### Task description
Extract every line of the data below and reproduce each one unchanged, in its original order.

Dataset items:
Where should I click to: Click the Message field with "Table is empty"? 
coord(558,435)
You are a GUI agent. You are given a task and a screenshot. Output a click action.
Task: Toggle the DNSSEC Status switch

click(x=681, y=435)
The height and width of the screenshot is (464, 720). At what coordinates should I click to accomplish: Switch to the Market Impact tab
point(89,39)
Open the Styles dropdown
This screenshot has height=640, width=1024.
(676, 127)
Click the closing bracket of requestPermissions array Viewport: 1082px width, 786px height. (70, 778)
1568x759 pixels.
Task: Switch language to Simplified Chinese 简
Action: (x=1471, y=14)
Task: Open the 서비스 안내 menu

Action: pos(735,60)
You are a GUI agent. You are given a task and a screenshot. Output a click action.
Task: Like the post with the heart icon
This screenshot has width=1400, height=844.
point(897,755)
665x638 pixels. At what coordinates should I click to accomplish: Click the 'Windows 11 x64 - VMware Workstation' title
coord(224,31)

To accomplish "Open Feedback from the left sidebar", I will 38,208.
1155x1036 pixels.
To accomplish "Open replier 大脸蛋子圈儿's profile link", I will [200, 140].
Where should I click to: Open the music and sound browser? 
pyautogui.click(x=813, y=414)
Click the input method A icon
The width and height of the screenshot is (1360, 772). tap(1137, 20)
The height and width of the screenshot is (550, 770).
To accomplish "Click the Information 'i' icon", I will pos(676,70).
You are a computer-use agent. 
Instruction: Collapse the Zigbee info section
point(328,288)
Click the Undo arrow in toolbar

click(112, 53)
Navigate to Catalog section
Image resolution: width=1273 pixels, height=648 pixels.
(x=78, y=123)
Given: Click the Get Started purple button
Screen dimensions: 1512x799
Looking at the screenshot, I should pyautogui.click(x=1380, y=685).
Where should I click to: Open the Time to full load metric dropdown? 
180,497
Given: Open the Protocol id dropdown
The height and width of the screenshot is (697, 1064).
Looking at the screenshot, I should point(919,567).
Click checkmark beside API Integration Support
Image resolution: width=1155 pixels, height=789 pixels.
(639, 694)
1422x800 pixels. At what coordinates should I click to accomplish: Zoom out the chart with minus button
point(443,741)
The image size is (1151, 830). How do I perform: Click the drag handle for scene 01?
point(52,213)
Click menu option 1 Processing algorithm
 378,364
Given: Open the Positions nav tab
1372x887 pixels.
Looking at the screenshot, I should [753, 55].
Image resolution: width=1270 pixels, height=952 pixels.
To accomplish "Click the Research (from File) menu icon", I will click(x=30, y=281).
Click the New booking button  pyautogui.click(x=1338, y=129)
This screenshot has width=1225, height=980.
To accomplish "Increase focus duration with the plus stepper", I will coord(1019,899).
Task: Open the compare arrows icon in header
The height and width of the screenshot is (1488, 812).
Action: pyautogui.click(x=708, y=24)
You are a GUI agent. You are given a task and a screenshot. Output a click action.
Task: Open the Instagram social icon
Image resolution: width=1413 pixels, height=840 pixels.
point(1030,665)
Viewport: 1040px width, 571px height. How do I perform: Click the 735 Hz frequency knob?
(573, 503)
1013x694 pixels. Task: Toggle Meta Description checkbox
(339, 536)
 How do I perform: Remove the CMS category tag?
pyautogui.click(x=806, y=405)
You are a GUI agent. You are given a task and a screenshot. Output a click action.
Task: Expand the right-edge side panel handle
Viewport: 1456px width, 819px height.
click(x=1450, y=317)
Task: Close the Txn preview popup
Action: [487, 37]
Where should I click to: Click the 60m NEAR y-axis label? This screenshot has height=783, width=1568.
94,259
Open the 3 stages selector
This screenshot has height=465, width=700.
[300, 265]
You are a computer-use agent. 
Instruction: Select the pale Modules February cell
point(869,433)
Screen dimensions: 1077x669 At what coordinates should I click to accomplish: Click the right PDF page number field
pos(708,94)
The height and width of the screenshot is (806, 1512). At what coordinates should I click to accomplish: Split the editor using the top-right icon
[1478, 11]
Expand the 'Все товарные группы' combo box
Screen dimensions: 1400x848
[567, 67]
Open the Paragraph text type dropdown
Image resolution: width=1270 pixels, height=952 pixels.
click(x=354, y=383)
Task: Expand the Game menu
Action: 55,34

### Task response
Where should I click to: Click the Message field with "Table is empty"? 
coord(558,435)
You are a GUI agent. You are given a task and a screenshot. Output a click action.
Task: Toggle the DNSSEC Status switch

click(x=681, y=435)
The height and width of the screenshot is (464, 720). At what coordinates should I click to accomplish: Switch to the Market Impact tab
point(89,39)
Open the Styles dropdown
This screenshot has height=640, width=1024.
(676, 127)
Click the closing bracket of requestPermissions array Viewport: 1082px width, 786px height. (70, 778)
1568x759 pixels.
Task: Switch language to Simplified Chinese 简
Action: (x=1471, y=14)
Task: Open the 서비스 안내 menu

Action: pos(735,60)
You are a GUI agent. You are given a task and a screenshot. Output a click action.
Task: Like the post with the heart icon
This screenshot has width=1400, height=844.
point(897,755)
665x638 pixels. At what coordinates should I click to accomplish: Click the 'Windows 11 x64 - VMware Workstation' title
coord(224,31)

To accomplish "Open Feedback from the left sidebar", I will 38,208.
1155x1036 pixels.
To accomplish "Open replier 大脸蛋子圈儿's profile link", I will [200, 140].
Where should I click to: Open the music and sound browser? 
pyautogui.click(x=813, y=414)
Click the input method A icon
The width and height of the screenshot is (1360, 772). tap(1137, 20)
The height and width of the screenshot is (550, 770).
To accomplish "Click the Information 'i' icon", I will pos(676,70).
You are a computer-use agent. 
Instruction: Collapse the Zigbee info section
point(328,288)
Click the Undo arrow in toolbar

click(112, 53)
Navigate to Catalog section
Image resolution: width=1273 pixels, height=648 pixels.
(x=78, y=123)
Given: Click the Get Started purple button
Screen dimensions: 1512x799
Looking at the screenshot, I should pyautogui.click(x=1380, y=685).
Where should I click to: Open the Time to full load metric dropdown? 
180,497
Given: Open the Protocol id dropdown
The height and width of the screenshot is (697, 1064).
Looking at the screenshot, I should point(919,567).
Click checkmark beside API Integration Support
Image resolution: width=1155 pixels, height=789 pixels.
(639, 694)
1422x800 pixels. At what coordinates should I click to accomplish: Zoom out the chart with minus button
point(443,741)
The image size is (1151, 830). How do I perform: Click the drag handle for scene 01?
point(52,213)
Click menu option 1 Processing algorithm
 378,364
Given: Open the Positions nav tab
1372x887 pixels.
Looking at the screenshot, I should [753, 55].
Image resolution: width=1270 pixels, height=952 pixels.
To accomplish "Click the Research (from File) menu icon", I will click(x=30, y=281).
Click the New booking button  pyautogui.click(x=1338, y=129)
This screenshot has width=1225, height=980.
To accomplish "Increase focus duration with the plus stepper", I will coord(1019,899).
Task: Open the compare arrows icon in header
The height and width of the screenshot is (1488, 812).
Action: pyautogui.click(x=708, y=24)
You are a GUI agent. You are given a task and a screenshot. Output a click action.
Task: Open the Instagram social icon
Image resolution: width=1413 pixels, height=840 pixels.
point(1030,665)
Viewport: 1040px width, 571px height. How do I perform: Click the 735 Hz frequency knob?
(573, 503)
1013x694 pixels. Task: Toggle Meta Description checkbox
(339, 536)
 How do I perform: Remove the CMS category tag?
pyautogui.click(x=806, y=405)
You are a GUI agent. You are given a task and a screenshot. Output a click action.
Task: Expand the right-edge side panel handle
Viewport: 1456px width, 819px height.
click(x=1450, y=317)
Task: Close the Txn preview popup
Action: [487, 37]
Where should I click to: Click the 60m NEAR y-axis label? This screenshot has height=783, width=1568.
94,259
Open the 3 stages selector
This screenshot has height=465, width=700.
[300, 265]
You are a computer-use agent. 
Instruction: Select the pale Modules February cell
point(869,433)
Screen dimensions: 1077x669 At what coordinates should I click to accomplish: Click the right PDF page number field
pos(708,94)
The height and width of the screenshot is (806, 1512). At what coordinates should I click to accomplish: Split the editor using the top-right icon
[1478, 11]
Expand the 'Все товарные группы' combo box
Screen dimensions: 1400x848
[567, 67]
Open the Paragraph text type dropdown
Image resolution: width=1270 pixels, height=952 pixels.
click(x=354, y=383)
Task: Expand the Game menu
Action: 55,34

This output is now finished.